Buying insurance is a simple process: choose a policy and pay the premiums. What if the policies suck? What if the policies cover too little or too much? What if the policies cover things you don’t need?
Nexus Mutual offers excellent Yield protection, “If your yield bearing token de-pegs in value by more than 10%, claim up to 90% of your loss…” this screenshot shows 4 of their 11 options:
So each year it costs you some percent of your assets to cover the whole, in 30 day, 90 day, and 1 year increments; Right on. That’s one approach.
In contrast, to buy a week of cover, Pharo Testnet asks:
- “In how many hours will SHIB fall by 5%?”
- How much cover do you need?
Which do you prefer? Is either one better?
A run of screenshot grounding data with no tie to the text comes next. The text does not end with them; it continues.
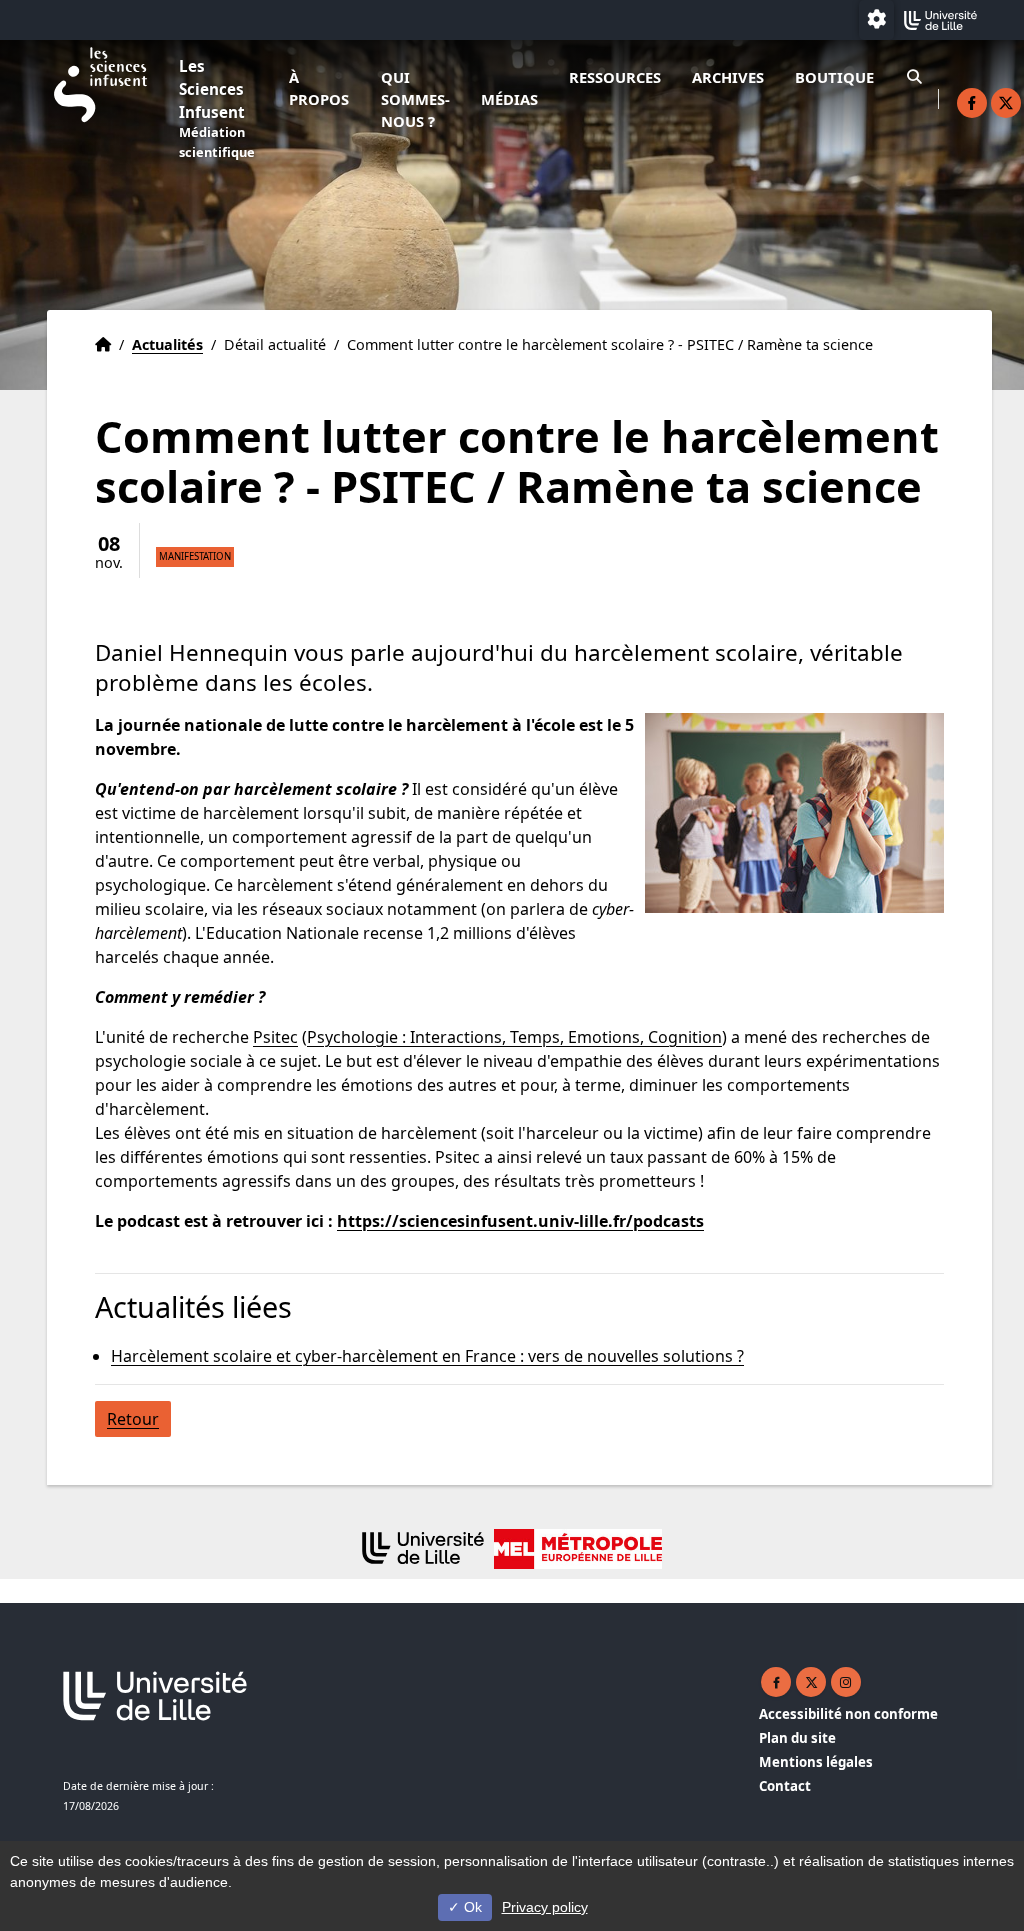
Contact (785, 1786)
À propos (319, 88)
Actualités (167, 344)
What are the tradeoffs?
Nexus uses Actuaries, whose high costs are rolled into their “Yearly cost”.
Pharo’s Wisdom of Crowds could double your cover for a perfect prediction.
Actuaries allow Nexus to guarantee your expensive position is filled.
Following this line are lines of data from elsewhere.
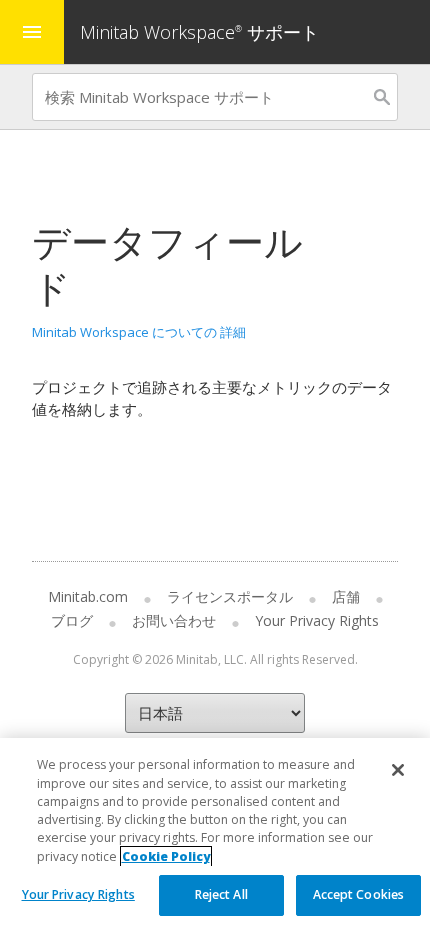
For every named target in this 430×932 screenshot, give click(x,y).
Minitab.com (88, 596)
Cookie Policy (166, 856)
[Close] (398, 770)
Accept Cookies (359, 894)
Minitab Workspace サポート (199, 32)
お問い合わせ (174, 620)
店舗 (346, 596)
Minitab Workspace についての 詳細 (139, 332)
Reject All (221, 894)
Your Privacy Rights (78, 894)
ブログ (72, 620)
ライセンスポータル (230, 596)
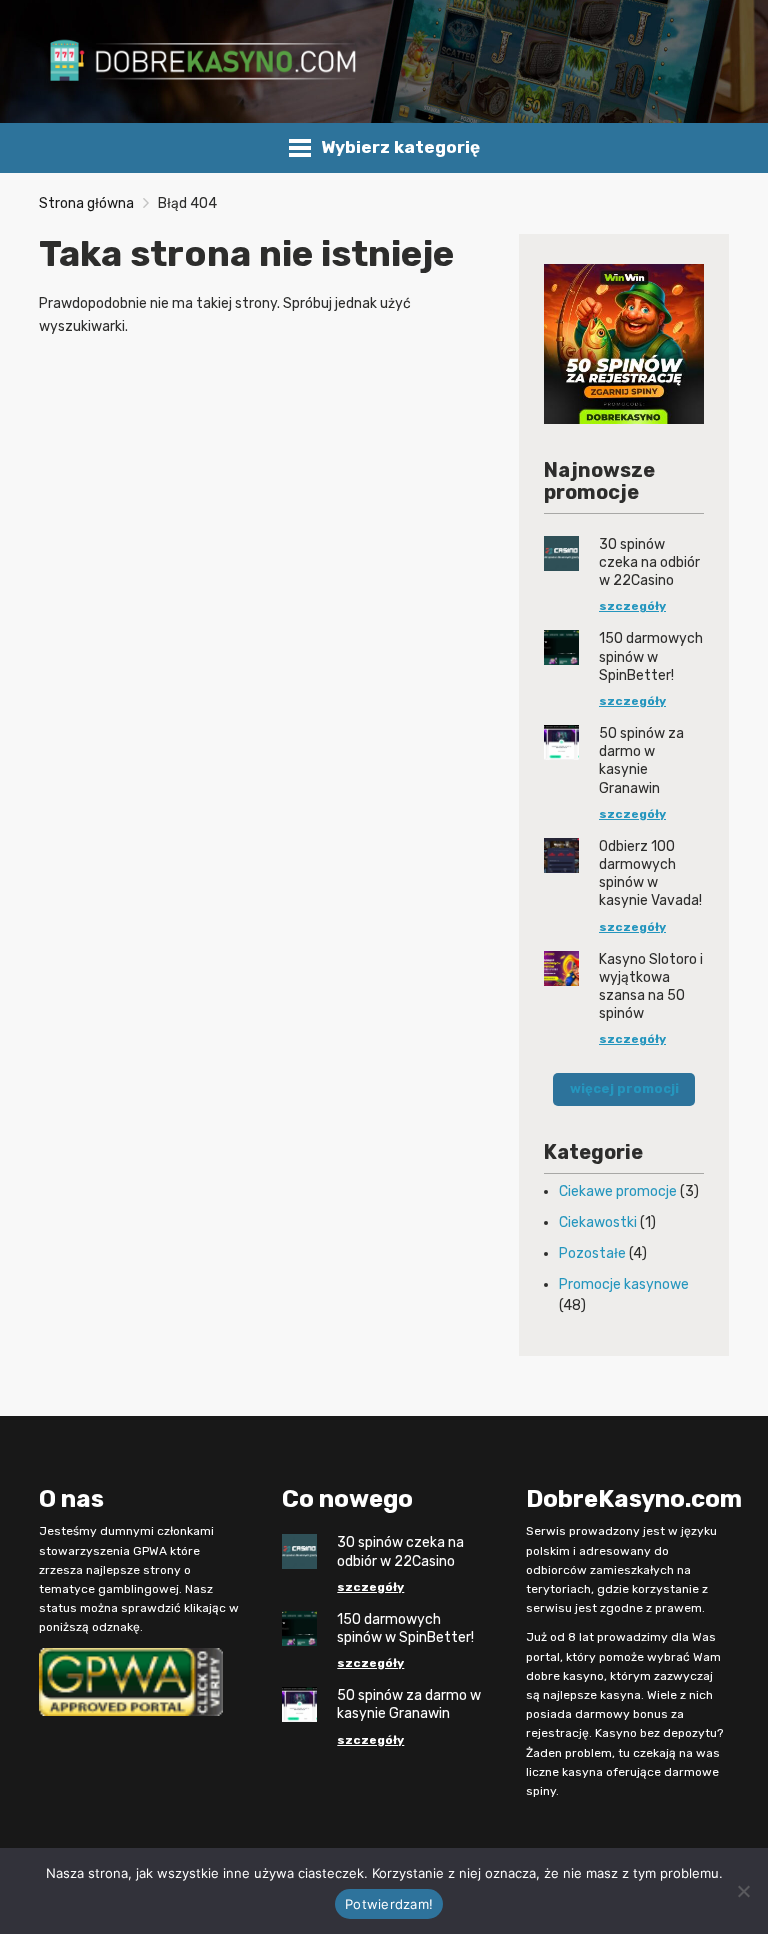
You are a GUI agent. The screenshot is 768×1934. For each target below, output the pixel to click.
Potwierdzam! (389, 1904)
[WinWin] (624, 342)
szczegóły (632, 606)
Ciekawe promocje (618, 1191)
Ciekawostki (598, 1222)
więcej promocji (624, 1088)
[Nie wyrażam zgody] (743, 1891)
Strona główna (86, 203)
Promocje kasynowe (624, 1284)
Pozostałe (592, 1253)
Wisdom of Crowds allows Pharo to price any required cover.
So which do you prefer? A guaranteed poor fit, or a market driven precise fit?
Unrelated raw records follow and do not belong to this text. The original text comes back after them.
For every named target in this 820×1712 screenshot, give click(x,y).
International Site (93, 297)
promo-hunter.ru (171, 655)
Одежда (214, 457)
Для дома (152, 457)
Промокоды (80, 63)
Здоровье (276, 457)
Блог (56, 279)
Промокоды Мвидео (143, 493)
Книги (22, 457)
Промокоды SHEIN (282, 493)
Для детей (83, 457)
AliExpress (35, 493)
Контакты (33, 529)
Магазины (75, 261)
Pharo’s Anubis market algorithm matches “Buy Cover” positions with “Liquidity Provider” positions. A buyer may want a lot of cover fast, and a providers may not want to assume that risk. If you come early to the game with a reasonable position, it’ll likely be filled. If you’re late to the market, there’s no guarantee… Do you need a stinkin’ guarantee?!?